Exercise goal:
Please set down only the lines from the one containing "Place cursor on the END keyword" through the end of the entries below, exactly, minus any pictures.

Data records
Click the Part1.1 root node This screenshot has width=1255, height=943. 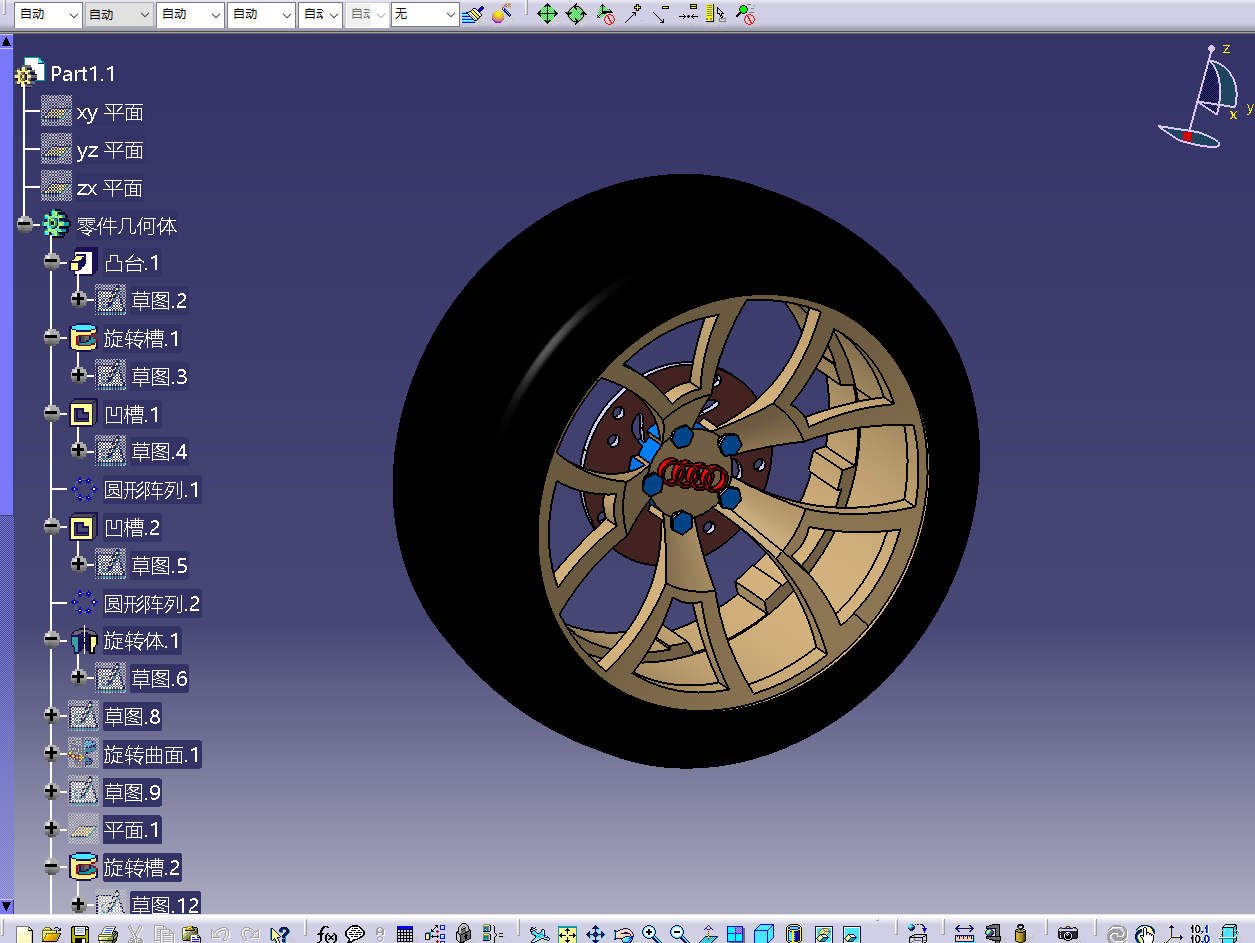83,74

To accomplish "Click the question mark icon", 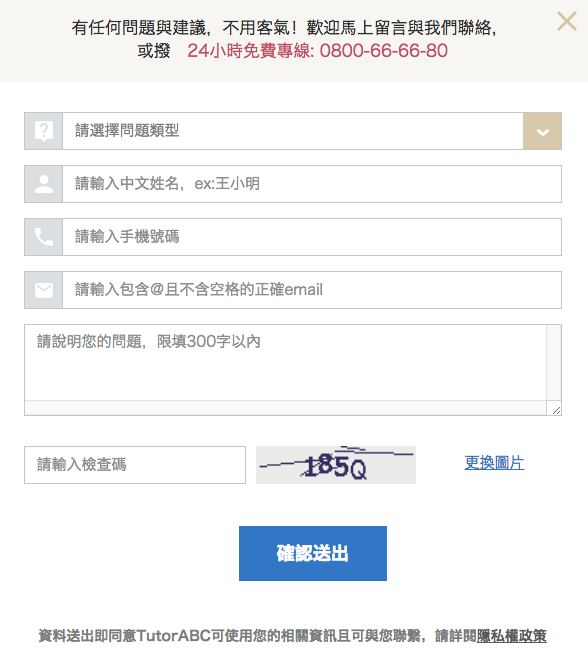I will [x=44, y=131].
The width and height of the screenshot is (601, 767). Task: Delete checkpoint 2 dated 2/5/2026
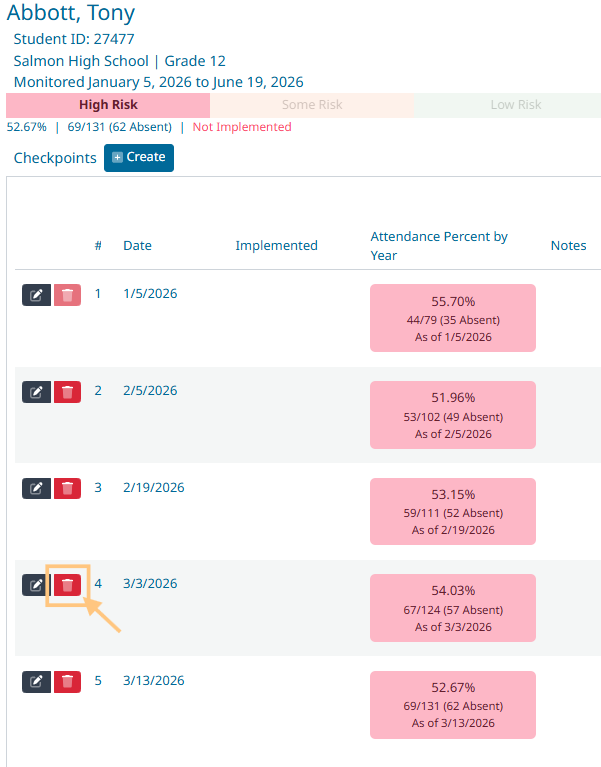point(67,392)
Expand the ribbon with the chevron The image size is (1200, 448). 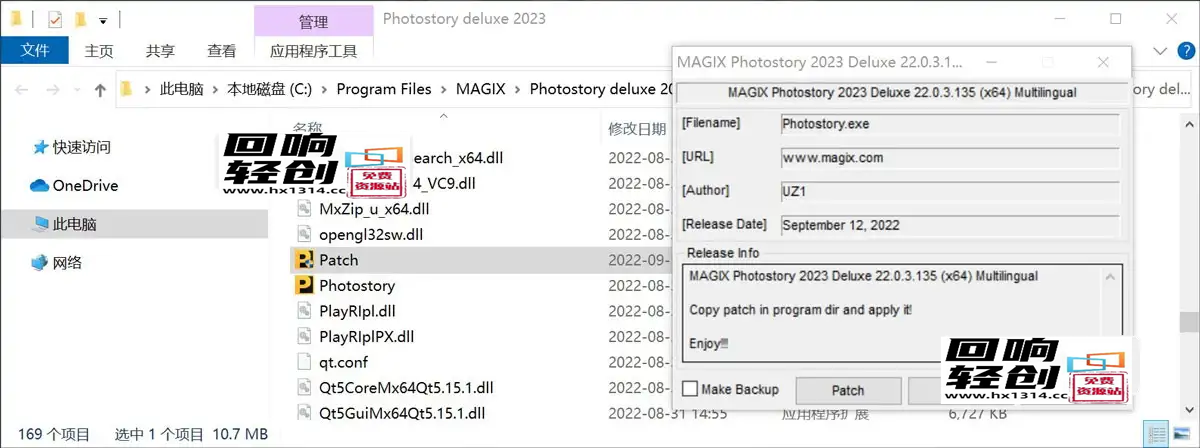[x=1159, y=51]
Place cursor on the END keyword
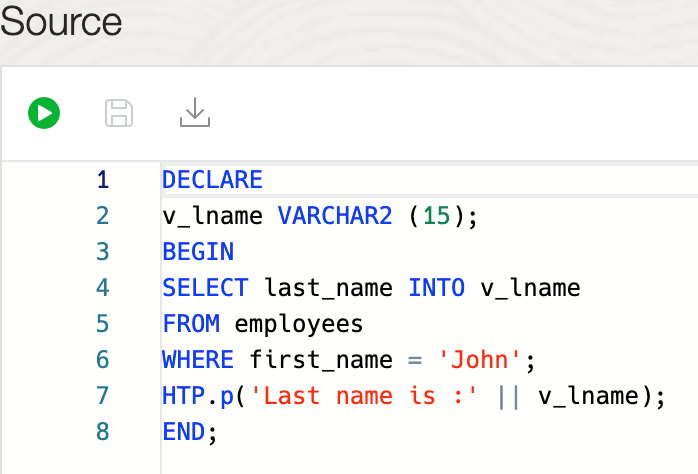 tap(182, 432)
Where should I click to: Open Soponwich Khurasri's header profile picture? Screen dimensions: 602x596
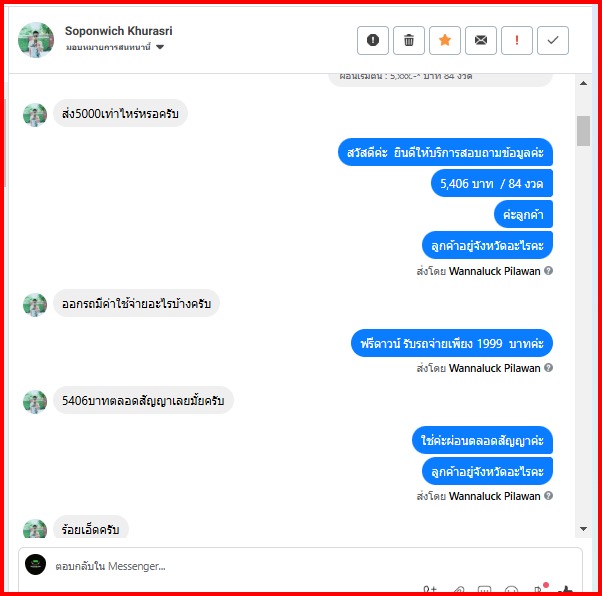click(36, 40)
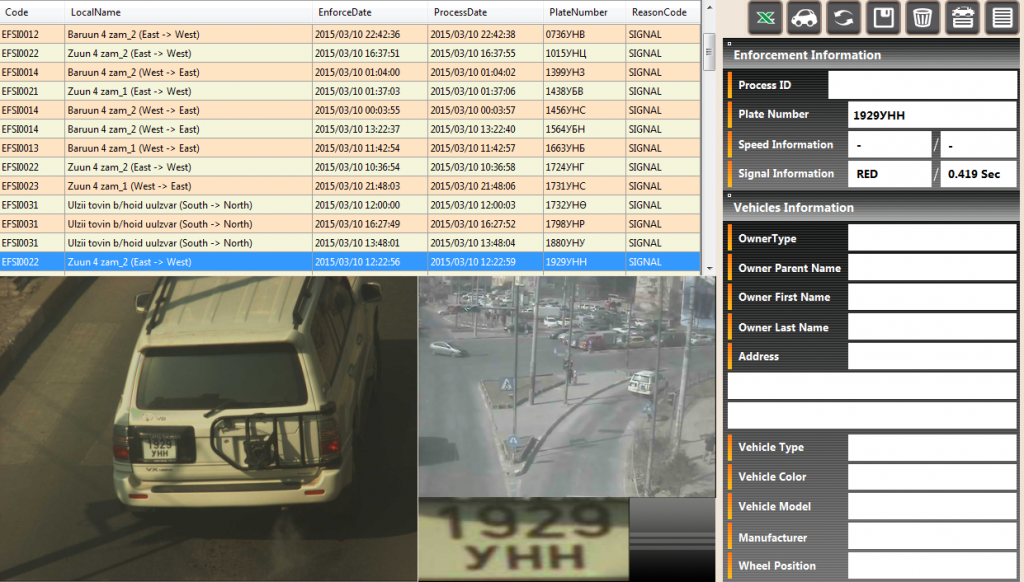Open the white SUV rear camera image
Image resolution: width=1024 pixels, height=582 pixels.
pyautogui.click(x=207, y=428)
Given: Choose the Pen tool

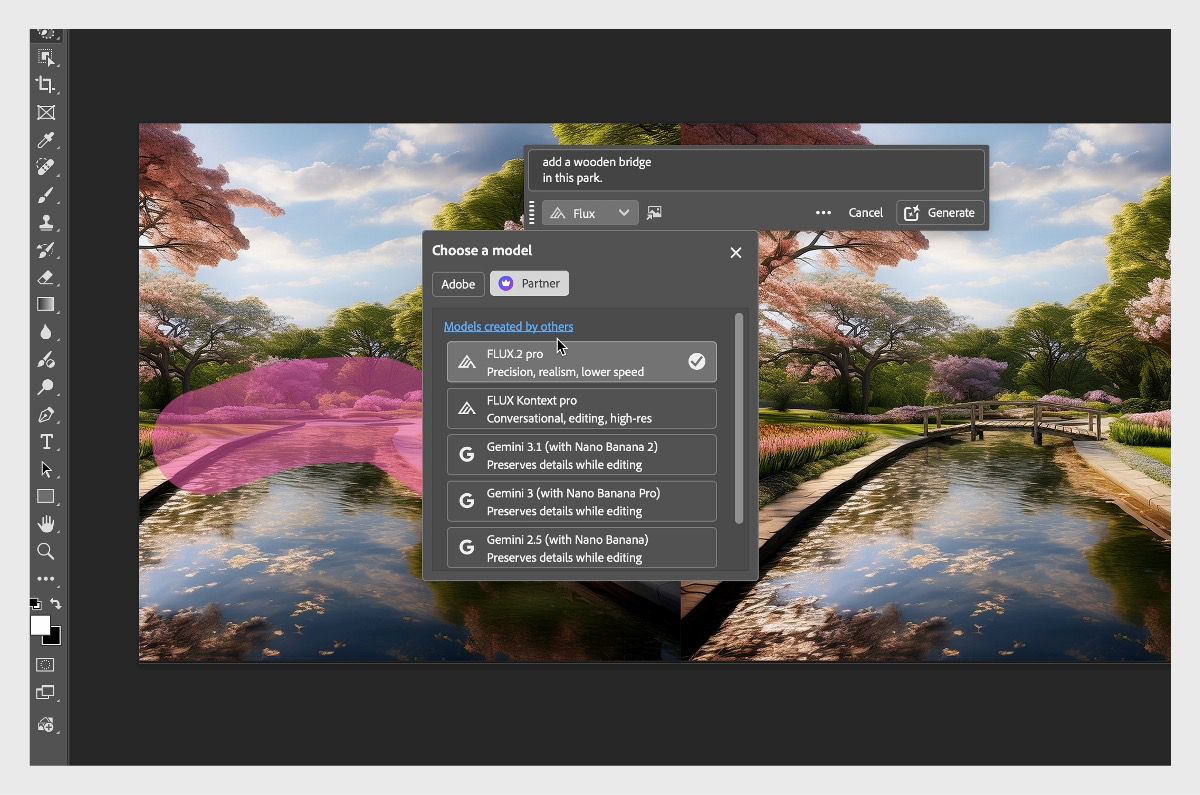Looking at the screenshot, I should pyautogui.click(x=45, y=413).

Task output:
Place cursor on the END keyword
 tap(182, 432)
Where should I click to: Open Soponwich Khurasri's header profile picture? Screen dimensions: 602x596
click(36, 40)
Open the white SUV rear camera image
Image resolution: width=1024 pixels, height=582 pixels.
pyautogui.click(x=207, y=428)
Given: Choose the Pen tool

Looking at the screenshot, I should pyautogui.click(x=45, y=413).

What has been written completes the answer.